The Product Definition Dilemma
The success of a product or service in this modern day and age is seen as an unpredictable event – presented as the culmination of skill and technological excellence, delivered with adroit adherence to the principles of marketing strategy (these being the four P’s: Product, Price, Placement, and Promotion) – with the obvious benefit of sheer luck. Product development and strategy “experts” take for granted and largely ignore the underlying factors of success, namely the arduous task of developing the vision surrounding a new product or service, and expanding that vision into a format that is ready for the application of some kind of strategy. As a result, product creation is often seen as a perfunctory step or function in the larger process – a step in a long list of things to accomplish – but without giving proper weight and respect to what is obviously the most critical step in the process: the product definition.

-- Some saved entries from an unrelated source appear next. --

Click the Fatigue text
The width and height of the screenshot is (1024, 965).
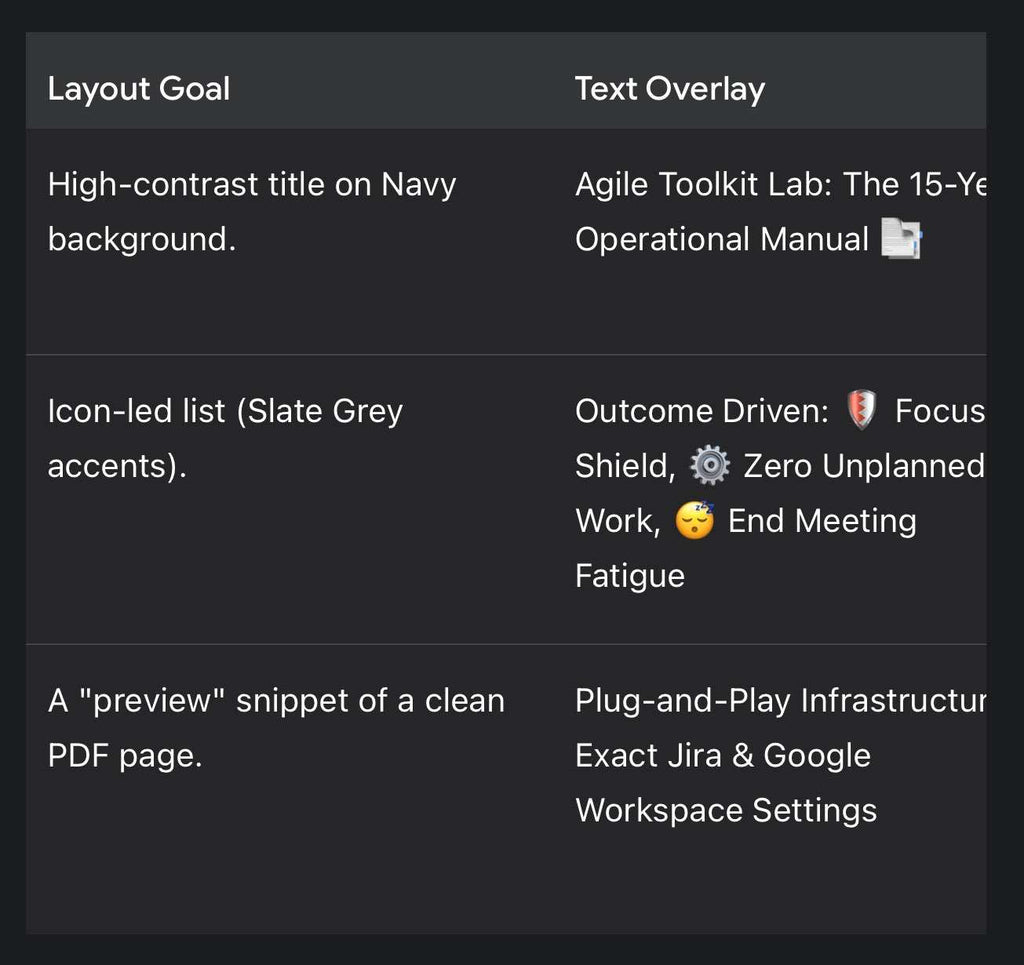(630, 576)
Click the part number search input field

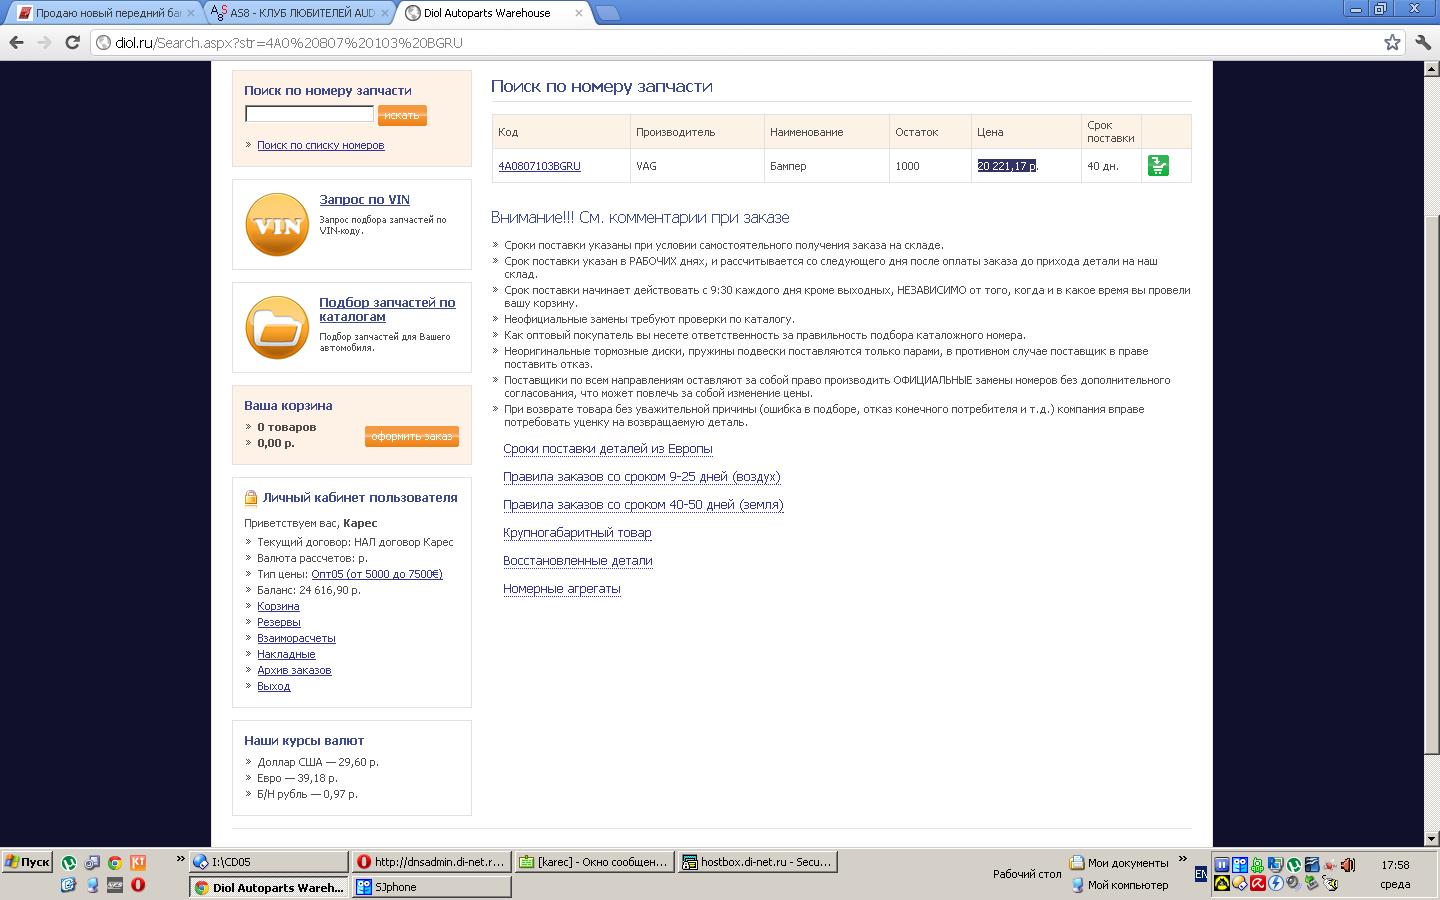(x=309, y=114)
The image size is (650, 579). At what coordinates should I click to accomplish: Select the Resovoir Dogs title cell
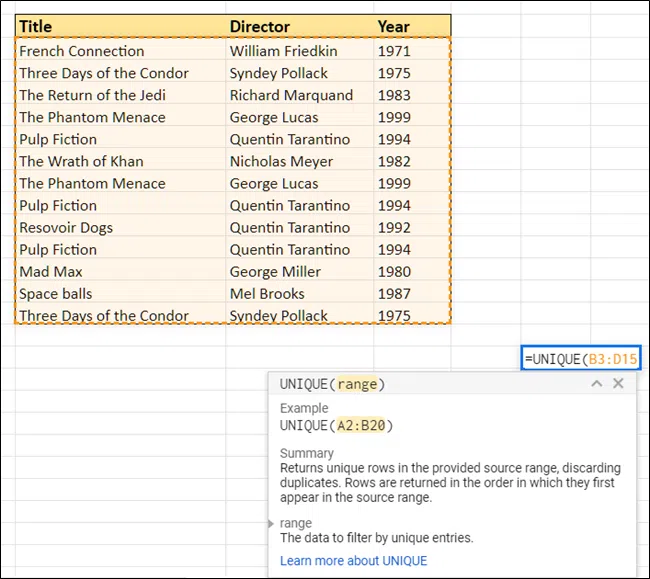click(120, 227)
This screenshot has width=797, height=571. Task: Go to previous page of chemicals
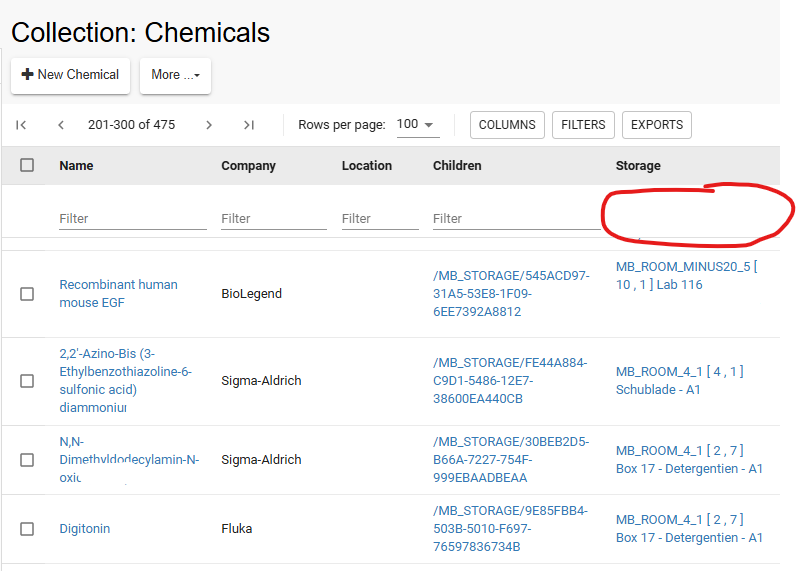pos(61,125)
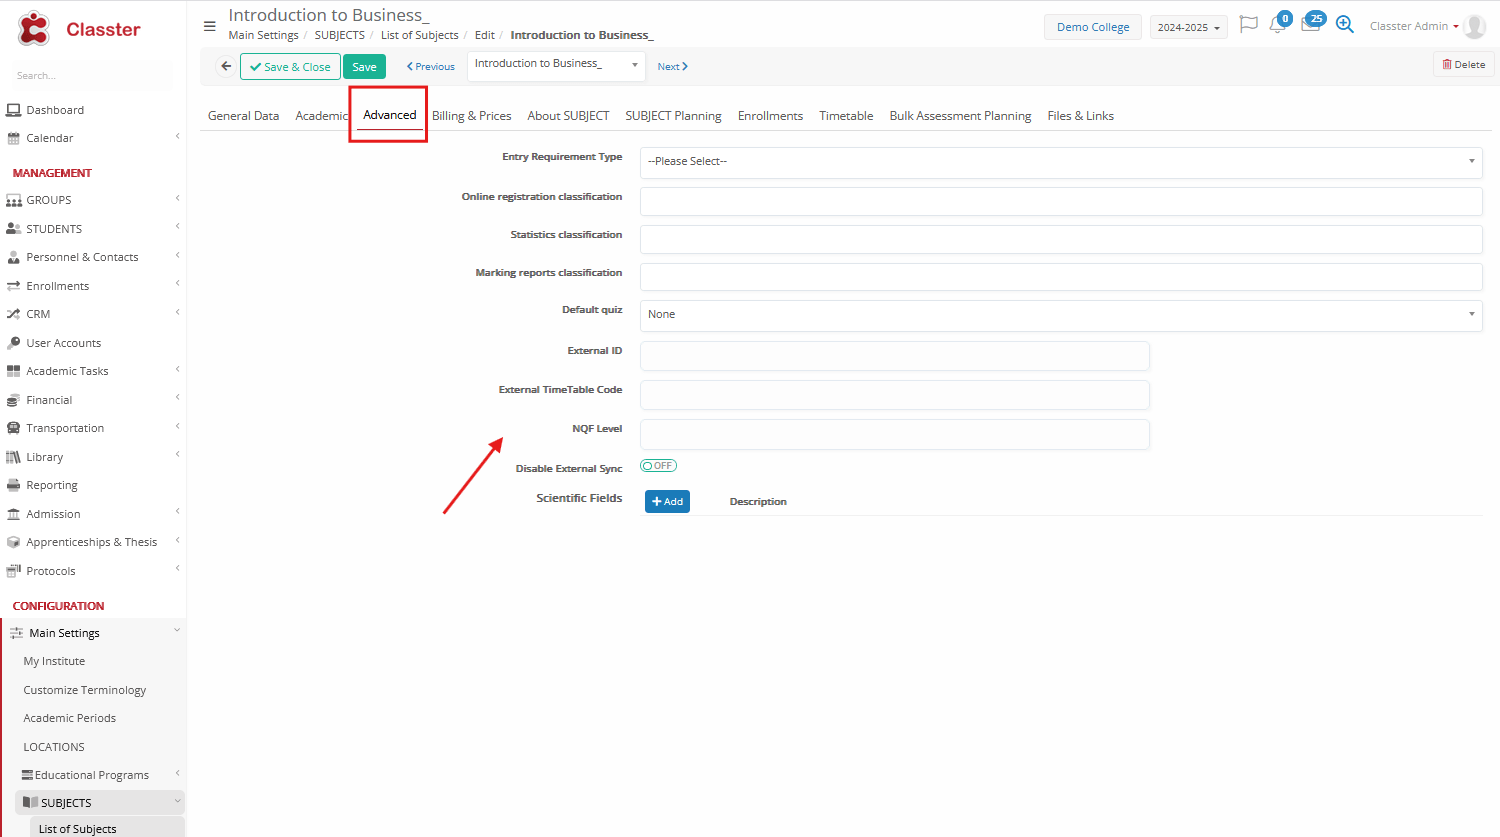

The eloquent deliberation of a product outline or definition is hardly the act of a magnanimous and altruistic creator, but rather is the necessary beginning to the product development process. The growing sentiment among software development professionals pays homage to this concept – before you build, you must understand the model. A sound model must first explore and identify the many “actors” participating in the system, which are the atomic components abstracted within that system, such as the computers doing the work or computations, the processes driving the business function, and the primary users working within the system. Next, “use cases” are developed, appropriately categorizing and subcategorizing activities within the model, helping the developer to understand the relationships between actors. And finally, there is the creation of use case “scenarios”, illustrating how all of the actors and use cases work together to solve business problems.
In this process, slowly but surely chaos becomes order, and random thoughts germinate into the possibility of a product.
These concepts are neither clandestine schemes for consulting gurus, nor apocryphal tools rejected by the marketing elite. These are the crucial first steps in the process of product development. Left untended, this step will empower disorder and eventually dysfunction of both your team and your product. So why do so few books and articles focus on this aspect of product development compared to the vast wealth of material available surrounding marketing? Conspiracy theories aside, the mistake is the assumption that the average reader already has some kind of product or service identified, clearly outlined, and ready for mass marketing.
My point is that if you do not properly scope your project up front, the trajectory of your development efforts – and possibly how your company positions itself to the marketplace – will be pointed in the wrong direction. The result is that outside groups, whether they are venture capitalists, technology partners, or customers, will sense that something is askew in your business model and direction. And if they can sense it, you may lose a sale, lose a partnership, or lose a funding opportunity.